Gouffre d'Esparros, Natürliches Höhlensystem im Baronnies-Tal, Frankreich
Der Gouffre d'Esparros ist ein Höhlensystem in einem Kalksteingebirge, das sich durch mehrere Galerien mit Aragonit-Kristallen, Stalaktiten und Stalagmiten erstreckt. Die unterirdischen Räume enthalten Wasserbecken, die die glitzernden Mineralformationen widerspiegeln.
Österreichische Höhlenforscher besuchten den Eingang zunächst 1913, doch erst 1938 erkundete Norbert Casteret die geologischen Reichtümer des Höhlensystems gründlich. Diese frühe Erforschung legte den Grundstein für das heutige Verständnis der Höhle.
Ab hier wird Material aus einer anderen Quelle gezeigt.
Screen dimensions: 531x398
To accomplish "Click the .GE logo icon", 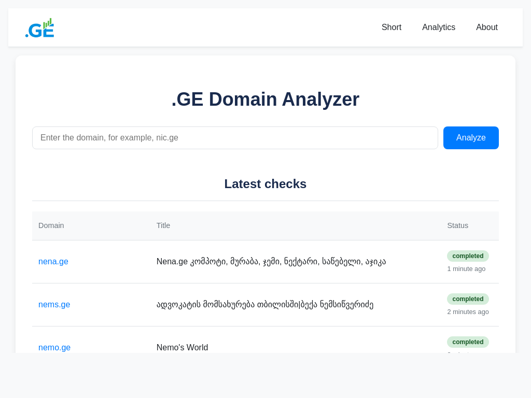I will (x=40, y=28).
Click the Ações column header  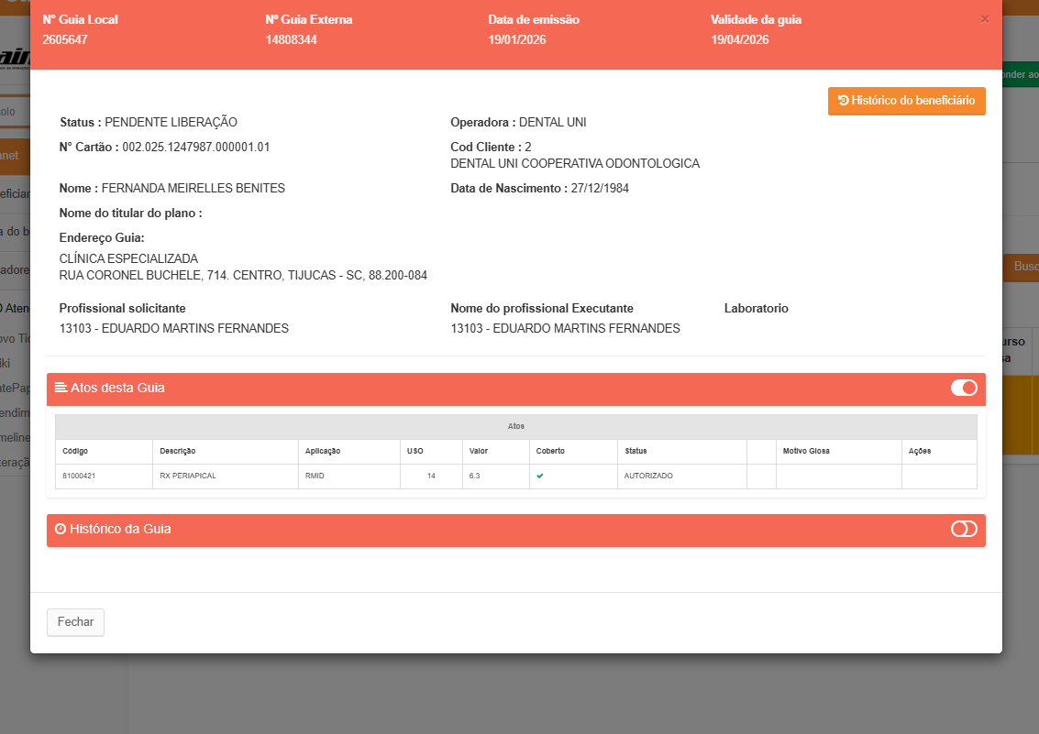[920, 451]
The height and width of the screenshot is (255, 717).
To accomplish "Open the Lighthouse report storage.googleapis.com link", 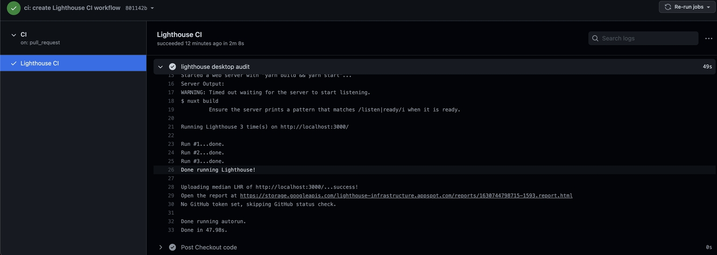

Die Höhle pflegt Partnerschaften mit wissenschaftlichen Forschungsorganisationen zur Untersuchung unterirdischer Ökosysteme und geologischer Formationen.
Die Höhle behält das ganze Jahr über eine konstante Temperatur von etwa 13°C, weshalb warme Kleidung sinnvoll ist. Besuche sind nur mit vorgebuchten Führungen möglich, die etwa 45 Minuten dauern.
Das Höhlensystem nutzt spezielle LED-Beleuchtung, um die empfindliche unterirdische Umgebung zu schützen und gleichzeitig die Mineralformationen sichtbar zu machen. Diese Lichttechnik zeigt, wie Besucher und Naturschutz zusammenpassen können.